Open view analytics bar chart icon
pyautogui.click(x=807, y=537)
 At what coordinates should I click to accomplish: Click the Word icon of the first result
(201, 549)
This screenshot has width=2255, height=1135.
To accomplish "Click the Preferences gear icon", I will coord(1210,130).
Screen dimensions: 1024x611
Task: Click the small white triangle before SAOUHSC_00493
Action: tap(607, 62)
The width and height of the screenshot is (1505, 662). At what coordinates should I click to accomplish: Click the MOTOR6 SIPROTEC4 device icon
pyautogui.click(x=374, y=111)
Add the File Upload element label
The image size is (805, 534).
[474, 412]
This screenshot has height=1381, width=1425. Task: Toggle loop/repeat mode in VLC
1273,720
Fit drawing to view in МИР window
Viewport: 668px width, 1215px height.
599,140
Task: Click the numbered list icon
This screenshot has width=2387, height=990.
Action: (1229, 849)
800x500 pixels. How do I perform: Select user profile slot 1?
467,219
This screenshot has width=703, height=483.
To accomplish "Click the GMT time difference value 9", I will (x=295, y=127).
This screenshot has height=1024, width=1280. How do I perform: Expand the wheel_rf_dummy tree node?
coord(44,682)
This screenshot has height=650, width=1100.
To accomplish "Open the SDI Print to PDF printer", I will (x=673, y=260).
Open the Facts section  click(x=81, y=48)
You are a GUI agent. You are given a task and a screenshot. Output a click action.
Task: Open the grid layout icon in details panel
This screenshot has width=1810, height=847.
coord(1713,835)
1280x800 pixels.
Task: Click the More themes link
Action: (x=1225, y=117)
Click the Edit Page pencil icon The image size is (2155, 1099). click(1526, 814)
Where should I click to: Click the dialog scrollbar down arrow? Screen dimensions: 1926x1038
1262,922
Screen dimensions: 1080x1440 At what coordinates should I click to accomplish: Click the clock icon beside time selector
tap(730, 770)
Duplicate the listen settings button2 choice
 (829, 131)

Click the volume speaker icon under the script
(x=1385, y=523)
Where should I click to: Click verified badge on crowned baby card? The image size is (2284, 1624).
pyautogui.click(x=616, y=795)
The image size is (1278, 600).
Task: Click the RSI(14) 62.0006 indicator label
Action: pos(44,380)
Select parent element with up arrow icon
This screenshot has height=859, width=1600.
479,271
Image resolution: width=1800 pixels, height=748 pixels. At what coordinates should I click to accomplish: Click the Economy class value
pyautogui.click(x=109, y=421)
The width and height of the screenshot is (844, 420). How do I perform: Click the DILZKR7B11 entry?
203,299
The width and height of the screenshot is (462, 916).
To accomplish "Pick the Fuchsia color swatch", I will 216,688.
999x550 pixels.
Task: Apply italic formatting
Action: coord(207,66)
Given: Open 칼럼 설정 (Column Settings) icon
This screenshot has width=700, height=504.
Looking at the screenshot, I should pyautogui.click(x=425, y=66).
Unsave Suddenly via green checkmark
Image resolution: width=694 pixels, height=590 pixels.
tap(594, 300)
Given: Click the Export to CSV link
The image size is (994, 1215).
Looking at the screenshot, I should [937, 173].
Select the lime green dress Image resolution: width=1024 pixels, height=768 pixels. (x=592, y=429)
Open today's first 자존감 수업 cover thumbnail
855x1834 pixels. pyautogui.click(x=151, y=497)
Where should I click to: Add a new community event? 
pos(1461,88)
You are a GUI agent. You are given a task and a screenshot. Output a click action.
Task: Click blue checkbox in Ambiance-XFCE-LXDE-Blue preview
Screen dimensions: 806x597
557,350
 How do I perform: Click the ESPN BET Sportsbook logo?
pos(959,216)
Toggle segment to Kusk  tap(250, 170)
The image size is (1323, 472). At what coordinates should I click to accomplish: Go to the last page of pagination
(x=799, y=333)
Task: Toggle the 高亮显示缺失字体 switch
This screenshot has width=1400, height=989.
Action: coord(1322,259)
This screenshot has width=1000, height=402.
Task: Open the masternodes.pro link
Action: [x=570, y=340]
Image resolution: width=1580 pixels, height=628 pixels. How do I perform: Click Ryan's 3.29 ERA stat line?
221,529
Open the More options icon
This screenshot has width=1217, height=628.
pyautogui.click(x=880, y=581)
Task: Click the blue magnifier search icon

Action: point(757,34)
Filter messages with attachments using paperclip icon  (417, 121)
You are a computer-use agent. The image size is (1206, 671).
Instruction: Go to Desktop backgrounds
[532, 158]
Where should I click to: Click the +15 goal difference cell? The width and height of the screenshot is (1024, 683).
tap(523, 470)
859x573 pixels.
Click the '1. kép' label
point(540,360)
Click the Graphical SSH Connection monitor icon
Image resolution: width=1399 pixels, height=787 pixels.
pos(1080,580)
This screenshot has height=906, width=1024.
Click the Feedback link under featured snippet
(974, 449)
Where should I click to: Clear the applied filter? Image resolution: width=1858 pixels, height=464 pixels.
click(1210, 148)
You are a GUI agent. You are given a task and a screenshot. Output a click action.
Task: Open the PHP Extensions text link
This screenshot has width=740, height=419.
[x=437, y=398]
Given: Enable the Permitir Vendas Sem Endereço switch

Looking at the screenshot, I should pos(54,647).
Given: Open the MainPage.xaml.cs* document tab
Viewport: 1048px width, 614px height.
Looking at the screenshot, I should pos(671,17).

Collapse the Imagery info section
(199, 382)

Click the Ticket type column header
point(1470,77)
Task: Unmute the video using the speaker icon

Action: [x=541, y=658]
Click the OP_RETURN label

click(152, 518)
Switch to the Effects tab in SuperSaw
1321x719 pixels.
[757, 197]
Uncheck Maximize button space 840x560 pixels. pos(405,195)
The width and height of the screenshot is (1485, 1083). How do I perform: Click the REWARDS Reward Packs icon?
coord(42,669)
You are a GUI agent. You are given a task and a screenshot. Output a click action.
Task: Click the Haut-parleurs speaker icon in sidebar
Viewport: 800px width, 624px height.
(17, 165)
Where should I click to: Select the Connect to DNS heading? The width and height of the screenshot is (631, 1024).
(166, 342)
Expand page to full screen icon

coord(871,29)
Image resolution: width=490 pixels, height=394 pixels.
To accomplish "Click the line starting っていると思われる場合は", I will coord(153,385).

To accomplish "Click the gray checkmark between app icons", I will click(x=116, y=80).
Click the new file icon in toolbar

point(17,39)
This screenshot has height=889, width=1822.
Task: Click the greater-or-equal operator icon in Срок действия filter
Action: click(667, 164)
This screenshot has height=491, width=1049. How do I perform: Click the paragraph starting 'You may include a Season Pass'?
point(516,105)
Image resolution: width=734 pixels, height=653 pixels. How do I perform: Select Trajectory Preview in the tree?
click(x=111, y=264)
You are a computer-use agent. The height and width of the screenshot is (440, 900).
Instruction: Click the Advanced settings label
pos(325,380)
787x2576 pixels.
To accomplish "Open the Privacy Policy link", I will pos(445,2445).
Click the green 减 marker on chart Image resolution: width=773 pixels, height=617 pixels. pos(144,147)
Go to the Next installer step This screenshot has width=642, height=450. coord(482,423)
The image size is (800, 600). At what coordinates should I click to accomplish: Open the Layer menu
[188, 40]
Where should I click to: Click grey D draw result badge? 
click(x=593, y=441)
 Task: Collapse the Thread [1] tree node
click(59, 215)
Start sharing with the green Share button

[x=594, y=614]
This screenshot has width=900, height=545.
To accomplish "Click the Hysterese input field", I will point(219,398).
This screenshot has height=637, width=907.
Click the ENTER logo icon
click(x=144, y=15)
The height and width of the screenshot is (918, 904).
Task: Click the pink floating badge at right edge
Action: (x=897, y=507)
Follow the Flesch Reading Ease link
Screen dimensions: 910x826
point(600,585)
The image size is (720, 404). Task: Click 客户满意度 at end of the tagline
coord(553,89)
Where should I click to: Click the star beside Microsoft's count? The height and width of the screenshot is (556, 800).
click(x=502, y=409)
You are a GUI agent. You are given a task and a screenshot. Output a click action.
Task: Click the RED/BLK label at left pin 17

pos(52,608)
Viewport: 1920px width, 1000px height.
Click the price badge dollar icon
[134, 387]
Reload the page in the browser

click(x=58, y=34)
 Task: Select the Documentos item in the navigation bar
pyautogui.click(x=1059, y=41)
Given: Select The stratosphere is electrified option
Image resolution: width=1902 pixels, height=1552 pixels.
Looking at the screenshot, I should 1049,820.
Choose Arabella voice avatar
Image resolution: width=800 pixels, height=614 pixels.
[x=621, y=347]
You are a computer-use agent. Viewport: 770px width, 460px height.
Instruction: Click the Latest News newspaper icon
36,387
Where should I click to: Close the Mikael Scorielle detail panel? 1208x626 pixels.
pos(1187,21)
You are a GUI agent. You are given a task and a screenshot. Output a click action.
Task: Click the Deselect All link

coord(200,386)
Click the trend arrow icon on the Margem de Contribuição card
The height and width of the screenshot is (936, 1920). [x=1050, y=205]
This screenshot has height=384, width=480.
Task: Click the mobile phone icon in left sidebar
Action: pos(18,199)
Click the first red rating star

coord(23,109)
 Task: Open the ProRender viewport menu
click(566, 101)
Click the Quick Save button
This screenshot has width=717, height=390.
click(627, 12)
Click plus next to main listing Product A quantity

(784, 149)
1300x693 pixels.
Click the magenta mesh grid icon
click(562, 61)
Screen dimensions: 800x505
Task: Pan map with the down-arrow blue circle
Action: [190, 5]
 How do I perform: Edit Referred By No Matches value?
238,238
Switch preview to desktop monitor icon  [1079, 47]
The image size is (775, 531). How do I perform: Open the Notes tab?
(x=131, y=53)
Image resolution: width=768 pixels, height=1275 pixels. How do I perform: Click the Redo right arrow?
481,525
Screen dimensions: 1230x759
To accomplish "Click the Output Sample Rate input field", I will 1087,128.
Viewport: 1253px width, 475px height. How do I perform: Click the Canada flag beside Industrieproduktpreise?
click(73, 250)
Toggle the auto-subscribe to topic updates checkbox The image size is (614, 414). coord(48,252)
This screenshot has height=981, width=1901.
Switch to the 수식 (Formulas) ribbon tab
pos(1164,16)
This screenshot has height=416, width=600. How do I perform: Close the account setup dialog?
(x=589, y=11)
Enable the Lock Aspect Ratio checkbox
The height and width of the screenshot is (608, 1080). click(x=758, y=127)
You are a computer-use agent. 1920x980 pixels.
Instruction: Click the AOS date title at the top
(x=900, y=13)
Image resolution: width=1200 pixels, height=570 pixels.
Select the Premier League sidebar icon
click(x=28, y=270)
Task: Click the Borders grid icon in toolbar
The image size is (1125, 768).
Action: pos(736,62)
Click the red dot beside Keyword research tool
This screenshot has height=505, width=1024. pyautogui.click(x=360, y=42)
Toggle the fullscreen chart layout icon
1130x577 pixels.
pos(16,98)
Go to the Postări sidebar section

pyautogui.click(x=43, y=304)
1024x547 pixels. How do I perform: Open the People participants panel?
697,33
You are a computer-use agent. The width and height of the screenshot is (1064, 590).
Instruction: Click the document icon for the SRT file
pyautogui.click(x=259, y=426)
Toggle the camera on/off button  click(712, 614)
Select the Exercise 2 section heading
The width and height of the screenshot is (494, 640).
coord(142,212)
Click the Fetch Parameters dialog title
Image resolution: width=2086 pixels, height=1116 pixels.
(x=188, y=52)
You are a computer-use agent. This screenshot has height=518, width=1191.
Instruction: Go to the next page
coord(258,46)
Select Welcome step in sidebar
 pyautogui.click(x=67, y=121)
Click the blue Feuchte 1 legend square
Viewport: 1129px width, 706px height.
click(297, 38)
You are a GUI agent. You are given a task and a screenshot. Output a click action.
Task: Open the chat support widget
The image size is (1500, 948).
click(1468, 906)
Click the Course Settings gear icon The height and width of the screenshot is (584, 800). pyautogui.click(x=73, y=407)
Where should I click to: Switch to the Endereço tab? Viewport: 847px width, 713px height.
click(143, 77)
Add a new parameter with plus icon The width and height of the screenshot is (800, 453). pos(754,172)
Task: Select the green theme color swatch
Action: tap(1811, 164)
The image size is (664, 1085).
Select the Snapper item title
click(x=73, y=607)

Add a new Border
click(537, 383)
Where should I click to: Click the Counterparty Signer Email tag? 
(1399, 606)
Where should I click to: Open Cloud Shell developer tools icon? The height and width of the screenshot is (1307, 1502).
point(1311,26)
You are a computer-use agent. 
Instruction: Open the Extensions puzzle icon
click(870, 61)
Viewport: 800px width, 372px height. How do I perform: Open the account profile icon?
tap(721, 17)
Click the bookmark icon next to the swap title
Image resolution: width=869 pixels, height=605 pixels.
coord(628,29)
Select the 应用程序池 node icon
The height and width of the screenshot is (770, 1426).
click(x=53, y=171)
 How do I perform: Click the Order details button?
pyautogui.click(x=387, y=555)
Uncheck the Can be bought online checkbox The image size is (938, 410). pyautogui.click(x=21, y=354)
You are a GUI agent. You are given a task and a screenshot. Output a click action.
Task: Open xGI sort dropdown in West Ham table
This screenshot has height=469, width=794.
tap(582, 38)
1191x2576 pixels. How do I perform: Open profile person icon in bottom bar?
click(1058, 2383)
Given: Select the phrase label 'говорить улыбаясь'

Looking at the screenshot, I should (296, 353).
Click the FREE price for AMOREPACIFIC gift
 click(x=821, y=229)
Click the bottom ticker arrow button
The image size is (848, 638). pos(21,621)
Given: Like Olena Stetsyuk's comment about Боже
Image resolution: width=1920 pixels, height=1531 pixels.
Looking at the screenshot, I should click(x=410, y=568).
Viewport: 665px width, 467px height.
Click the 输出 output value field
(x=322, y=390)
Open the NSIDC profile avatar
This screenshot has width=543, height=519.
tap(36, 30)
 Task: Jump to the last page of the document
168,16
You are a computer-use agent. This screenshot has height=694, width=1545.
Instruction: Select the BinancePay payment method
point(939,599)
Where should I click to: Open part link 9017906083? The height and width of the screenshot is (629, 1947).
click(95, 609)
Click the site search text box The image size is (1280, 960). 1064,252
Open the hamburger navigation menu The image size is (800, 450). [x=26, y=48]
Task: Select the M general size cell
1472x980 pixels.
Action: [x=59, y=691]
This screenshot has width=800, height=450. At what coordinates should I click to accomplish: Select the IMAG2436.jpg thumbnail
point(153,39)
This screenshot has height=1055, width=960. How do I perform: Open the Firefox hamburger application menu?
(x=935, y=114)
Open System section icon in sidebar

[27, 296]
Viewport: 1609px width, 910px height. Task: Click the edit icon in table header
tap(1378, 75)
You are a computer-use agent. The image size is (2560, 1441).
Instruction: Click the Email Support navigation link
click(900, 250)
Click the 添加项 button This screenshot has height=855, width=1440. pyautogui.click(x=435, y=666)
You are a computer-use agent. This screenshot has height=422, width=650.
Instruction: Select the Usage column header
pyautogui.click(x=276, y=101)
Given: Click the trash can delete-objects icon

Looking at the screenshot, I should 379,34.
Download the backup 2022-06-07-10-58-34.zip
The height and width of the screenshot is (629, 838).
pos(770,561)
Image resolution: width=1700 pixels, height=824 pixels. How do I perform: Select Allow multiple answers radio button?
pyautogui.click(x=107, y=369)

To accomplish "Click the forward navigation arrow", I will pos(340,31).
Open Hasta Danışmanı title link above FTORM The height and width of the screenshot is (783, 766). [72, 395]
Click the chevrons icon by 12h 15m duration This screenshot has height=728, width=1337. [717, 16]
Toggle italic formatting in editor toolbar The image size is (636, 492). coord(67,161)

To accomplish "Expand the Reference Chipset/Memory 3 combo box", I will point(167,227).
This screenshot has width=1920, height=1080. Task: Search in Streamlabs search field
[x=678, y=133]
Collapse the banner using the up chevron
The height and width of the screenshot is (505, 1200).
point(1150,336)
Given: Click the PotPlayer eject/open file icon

========

What needs to be done
Within the material above, copy exactly the lines from the line that holds "Open the Facts" up to and including the line that holds "Unsave Suddenly via green checkmark".

Answer
Open the Facts section  click(x=81, y=48)
You are a GUI agent. You are given a task and a screenshot. Output a click action.
Task: Open the grid layout icon in details panel
This screenshot has width=1810, height=847.
coord(1713,835)
1280x800 pixels.
Task: Click the More themes link
Action: (x=1225, y=117)
Click the Edit Page pencil icon The image size is (2155, 1099). click(1526, 814)
Where should I click to: Click the dialog scrollbar down arrow? Screen dimensions: 1926x1038
1262,922
Screen dimensions: 1080x1440 At what coordinates should I click to accomplish: Click the clock icon beside time selector
tap(730, 770)
Duplicate the listen settings button2 choice
 (829, 131)

Click the volume speaker icon under the script
(x=1385, y=523)
Where should I click to: Click verified badge on crowned baby card? The image size is (2284, 1624).
pyautogui.click(x=616, y=795)
The image size is (1278, 600).
Task: Click the RSI(14) 62.0006 indicator label
Action: pos(44,380)
Select parent element with up arrow icon
This screenshot has height=859, width=1600.
479,271
Image resolution: width=1800 pixels, height=748 pixels. At what coordinates should I click to accomplish: Click the Economy class value
pyautogui.click(x=109, y=421)
The width and height of the screenshot is (844, 420). How do I perform: Click the DILZKR7B11 entry?
203,299
The width and height of the screenshot is (462, 916).
To accomplish "Pick the Fuchsia color swatch", I will 216,688.
999x550 pixels.
Task: Apply italic formatting
Action: coord(207,66)
Given: Open 칼럼 설정 (Column Settings) icon
This screenshot has width=700, height=504.
Looking at the screenshot, I should pyautogui.click(x=425, y=66).
Unsave Suddenly via green checkmark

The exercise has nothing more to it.